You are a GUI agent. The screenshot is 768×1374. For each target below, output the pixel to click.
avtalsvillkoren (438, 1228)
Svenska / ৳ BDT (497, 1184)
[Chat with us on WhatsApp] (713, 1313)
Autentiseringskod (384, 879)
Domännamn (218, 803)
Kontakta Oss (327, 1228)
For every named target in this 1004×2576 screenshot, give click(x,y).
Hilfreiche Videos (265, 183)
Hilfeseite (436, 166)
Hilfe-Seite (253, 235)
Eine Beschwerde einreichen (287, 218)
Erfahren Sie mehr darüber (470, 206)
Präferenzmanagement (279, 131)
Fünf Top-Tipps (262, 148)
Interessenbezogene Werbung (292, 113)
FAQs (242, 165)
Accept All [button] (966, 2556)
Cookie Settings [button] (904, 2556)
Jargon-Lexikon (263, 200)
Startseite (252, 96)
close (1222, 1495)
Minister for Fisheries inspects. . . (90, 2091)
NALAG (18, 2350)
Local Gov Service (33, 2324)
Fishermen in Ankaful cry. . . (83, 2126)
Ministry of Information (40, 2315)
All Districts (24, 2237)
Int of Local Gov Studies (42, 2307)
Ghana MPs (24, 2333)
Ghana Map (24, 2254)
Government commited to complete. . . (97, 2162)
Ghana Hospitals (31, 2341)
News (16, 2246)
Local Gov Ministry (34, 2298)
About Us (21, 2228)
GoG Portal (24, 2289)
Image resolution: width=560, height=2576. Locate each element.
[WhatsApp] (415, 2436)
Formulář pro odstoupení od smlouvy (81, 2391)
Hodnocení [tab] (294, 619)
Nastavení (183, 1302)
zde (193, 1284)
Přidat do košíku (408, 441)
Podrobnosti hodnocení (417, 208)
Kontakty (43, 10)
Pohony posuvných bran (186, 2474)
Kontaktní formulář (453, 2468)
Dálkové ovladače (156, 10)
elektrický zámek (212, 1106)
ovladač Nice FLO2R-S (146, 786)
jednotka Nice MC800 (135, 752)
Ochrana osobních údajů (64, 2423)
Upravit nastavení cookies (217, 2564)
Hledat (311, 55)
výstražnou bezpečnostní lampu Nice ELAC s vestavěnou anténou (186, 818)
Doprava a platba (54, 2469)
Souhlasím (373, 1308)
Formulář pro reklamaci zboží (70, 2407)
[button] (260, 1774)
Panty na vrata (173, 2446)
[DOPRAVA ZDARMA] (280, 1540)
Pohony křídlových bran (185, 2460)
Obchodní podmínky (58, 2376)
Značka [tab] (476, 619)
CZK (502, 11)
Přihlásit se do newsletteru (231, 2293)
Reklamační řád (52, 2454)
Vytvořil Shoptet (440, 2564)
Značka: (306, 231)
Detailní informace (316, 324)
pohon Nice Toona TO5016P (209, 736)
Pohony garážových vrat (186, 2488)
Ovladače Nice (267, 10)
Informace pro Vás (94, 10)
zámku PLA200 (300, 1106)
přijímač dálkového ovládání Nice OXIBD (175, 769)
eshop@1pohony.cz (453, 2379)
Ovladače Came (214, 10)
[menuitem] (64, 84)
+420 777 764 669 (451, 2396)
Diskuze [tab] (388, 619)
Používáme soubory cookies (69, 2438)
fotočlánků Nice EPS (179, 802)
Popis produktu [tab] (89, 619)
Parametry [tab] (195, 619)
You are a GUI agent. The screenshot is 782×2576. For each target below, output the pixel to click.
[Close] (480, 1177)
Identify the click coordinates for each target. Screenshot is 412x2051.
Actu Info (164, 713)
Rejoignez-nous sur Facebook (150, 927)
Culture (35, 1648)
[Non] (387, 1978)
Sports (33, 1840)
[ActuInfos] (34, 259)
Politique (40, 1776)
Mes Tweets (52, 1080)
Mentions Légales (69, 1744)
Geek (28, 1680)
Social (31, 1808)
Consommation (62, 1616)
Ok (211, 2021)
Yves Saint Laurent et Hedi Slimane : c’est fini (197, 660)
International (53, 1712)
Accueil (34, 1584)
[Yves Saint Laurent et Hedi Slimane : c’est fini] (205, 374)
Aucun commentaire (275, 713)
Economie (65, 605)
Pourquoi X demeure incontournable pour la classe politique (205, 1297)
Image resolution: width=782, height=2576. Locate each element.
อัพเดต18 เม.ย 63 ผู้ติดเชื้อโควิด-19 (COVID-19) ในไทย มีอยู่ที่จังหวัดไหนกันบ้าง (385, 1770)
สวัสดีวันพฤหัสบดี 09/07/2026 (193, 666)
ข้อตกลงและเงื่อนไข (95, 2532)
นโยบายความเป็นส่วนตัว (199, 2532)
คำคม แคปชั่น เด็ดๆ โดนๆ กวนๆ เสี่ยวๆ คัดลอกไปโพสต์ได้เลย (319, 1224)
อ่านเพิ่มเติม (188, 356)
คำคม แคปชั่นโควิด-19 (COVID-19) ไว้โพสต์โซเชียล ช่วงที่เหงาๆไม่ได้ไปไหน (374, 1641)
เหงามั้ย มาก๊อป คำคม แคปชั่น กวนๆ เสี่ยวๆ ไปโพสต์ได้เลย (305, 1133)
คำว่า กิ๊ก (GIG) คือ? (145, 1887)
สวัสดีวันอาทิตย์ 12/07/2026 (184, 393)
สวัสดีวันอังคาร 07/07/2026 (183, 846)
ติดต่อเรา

● **EXERCISE BRIEF**
Output each line of the listing above that has "fini".

● **RESPONSE TO THE TASK**
Yves Saint Laurent et Hedi Slimane : c’est fini (197, 660)
[Yves Saint Laurent et Hedi Slimane : c’est fini] (205, 374)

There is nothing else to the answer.